Chers ami(e)s,
Les années se suivent et se ressemblent. Mon silence n’est pas synonyme de désamour pour la photo et je suis bluffé par la qualité de certains posts dans ce forum voyage désormais administré à 100% par mes collègues docteurs es photographie que je salue ici. Bravo à toutes celles et ceux qui font vivre ce site, devenu mondialement connu.
Quand je refais des photos au Leica, je replonge avec plaisir, une fois par an en moyenne, dans mon labo argentique, que je dois dépoussiérer pour l’occasion (pas trop car on fait alors généralement pire que mieux, j’ai eu cette année des gros problèmes de poussières dans mes cuves de développement film que j’avais mal fermées). Cela me donne aussi l’occasion de dégripper mon cher Focomat IIc.
Alors que je fais des centaines de photos numériques pour le boulot, le voyage de découverte, même géologique, est l’occasion de « faire du Leica ». C’est comme un sport différent, avec une remise en jambes (c’est le mot juste, voir la danse d’HCB) et un recadrage du monde. Cette année, à nouveau grâce à un trek géologique, je vous emmène au Laddakh. Nous y étions avec un groupe du CBGA l’été dernier, au moment des inondations, ce qui nous a causé de grandes émotions.
Toutes les photos ont été faites au 35 ou au 21, vous retrouverez sans doute lesquelles au 21 (on pourrait faire un quizz !). J’ai hésité à prendre le 50, qui d’après ce cher Jacques Zekkar m’allait mieux dans ce type de voyage, mais plus je vieillis mieux j’aime les courtes focales. Le film est du Tx développé avec du Xtol. Je n’ai pas encore fait les tirages, ce sont des scans de néga que vous voyez ici (scanner film Nikon). J’ai essayé de rendre au mieux tous les gris, car je n’aime pas le noir et blanc
sensu stricto... Mais je me suis battu un peu avec les négas qui étaient assez peu contrastés...
Ce voyage commence sous les auspices d’une contemplation géologique et finit en
road movie. Mon appareil suit forcément ce glissement vers le « reportage » (pour rester cohérent avec ce que je viens de dire je suis obligé de mettre des guillemets), vous m’en excuserez. Mais c’est mon expérience et mon souvenir du Laddakh.
Mais je bavarde, je bavarde, alors place aux photos.
452-18. Faubourgs de Dehli. Nous sommes en route pour le nord.
453-14. A deux jours de bus, premières difficultés au col du Rothang, au nord de Manali.
Des travaux bloquent la circulation sur plusieurs kilomètres et pendant des heures.

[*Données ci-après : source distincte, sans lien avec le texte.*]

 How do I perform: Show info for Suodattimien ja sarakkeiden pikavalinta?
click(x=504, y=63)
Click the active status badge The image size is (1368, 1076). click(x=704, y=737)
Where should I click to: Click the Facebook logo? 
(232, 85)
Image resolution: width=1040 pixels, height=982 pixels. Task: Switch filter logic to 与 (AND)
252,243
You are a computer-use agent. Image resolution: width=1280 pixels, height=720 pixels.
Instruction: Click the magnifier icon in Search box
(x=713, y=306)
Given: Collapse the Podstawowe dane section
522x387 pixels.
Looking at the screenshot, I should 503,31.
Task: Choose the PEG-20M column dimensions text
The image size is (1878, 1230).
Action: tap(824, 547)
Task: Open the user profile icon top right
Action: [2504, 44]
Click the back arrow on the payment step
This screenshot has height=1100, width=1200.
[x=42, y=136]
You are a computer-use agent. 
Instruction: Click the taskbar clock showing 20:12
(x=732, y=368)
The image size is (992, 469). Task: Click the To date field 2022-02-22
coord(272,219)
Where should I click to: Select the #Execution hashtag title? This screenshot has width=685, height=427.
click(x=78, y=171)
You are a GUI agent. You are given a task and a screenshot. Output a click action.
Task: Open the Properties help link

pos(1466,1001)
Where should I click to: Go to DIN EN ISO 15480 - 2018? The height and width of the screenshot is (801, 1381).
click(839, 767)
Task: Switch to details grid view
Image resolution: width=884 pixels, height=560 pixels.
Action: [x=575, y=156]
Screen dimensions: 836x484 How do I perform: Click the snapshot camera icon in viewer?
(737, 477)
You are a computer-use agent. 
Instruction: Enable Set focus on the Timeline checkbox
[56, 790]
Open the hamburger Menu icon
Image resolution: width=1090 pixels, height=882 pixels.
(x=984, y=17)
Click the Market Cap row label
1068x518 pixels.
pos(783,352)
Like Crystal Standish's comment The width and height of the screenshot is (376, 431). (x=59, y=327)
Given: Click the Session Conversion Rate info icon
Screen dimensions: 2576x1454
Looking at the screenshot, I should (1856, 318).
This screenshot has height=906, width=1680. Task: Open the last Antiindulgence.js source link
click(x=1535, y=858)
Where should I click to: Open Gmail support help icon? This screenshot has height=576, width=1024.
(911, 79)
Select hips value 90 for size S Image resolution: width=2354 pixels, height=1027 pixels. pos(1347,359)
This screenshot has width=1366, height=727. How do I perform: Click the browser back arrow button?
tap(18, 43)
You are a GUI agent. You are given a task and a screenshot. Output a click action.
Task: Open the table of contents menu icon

Des marchands ambulants remontent la file de véhicules arrêtés, proposant du thé et des bricoles à manger.
453-18. Au col du Rothang, 3980 m, l’Himalaya apparaît dans toute sa splendeur.
Chaque chose dressée vers le ciel a sa traîne de prières sauvages.
453-33. Col de Baralacha La, 4950 m. Nos poumons pédalent follement.
Ici comme ailleurs en Himalaya, chaque col a son écharpe de prières usées.
455-28. Lac salé de Tso Kar, 4530 m. Curieuses boursouflures sur le sol des banquettes lacustres.
De l’autre côté du lac paissent des hémiones.
455-37. En contre-haut du lac, des blocs tombés des montagnes arborent des sésames gravés.
Des tétraogalles volent dans le ciel.
La lumière est grise mais elle transperce tout.
456-04. Col de Chang La, 5358 m. Les Tata décorés rivalisent avec les temples.
Pour chacun, un fronton et deux grands yeux carrés.
Etrange convergence de forme.
456-12. Vers Tangtse, la croûte terrestre comme si elle sortait du tube, dans les granites fondus du dôme de Tso Morari.
456-14. Monastère de Chemrey.
Hâvre et forteresse, avec son donjon cerclé de moulins à prières.
456-36. Quartier musulman de Leh. Un arbre... incontournable.
Et un autre étrangement emmailloté.
457-06. Rue principale de Leh.
Peut-être incongru mais la scène était telle et je faisais mon marché de photos.
Je m’interroge aujourd’hui sur l’enjeu de la présence du bébé.
457-10. Phanjila, vallée de la Yapola.
Au bivouac du premier jour de trek, un petit gars descendu du village, d’abord impassible puis tout sourire.
C’était avant la crue.
457-16. Photoksar, 4300 m, vallée du Photang.
Le village nous semble abandonné mais il ne l’est pas.
La très haute altitude raréfie tout, sauf la sensation d’exister.
457-21. Habitante de Photoksar, croisée dans les champs.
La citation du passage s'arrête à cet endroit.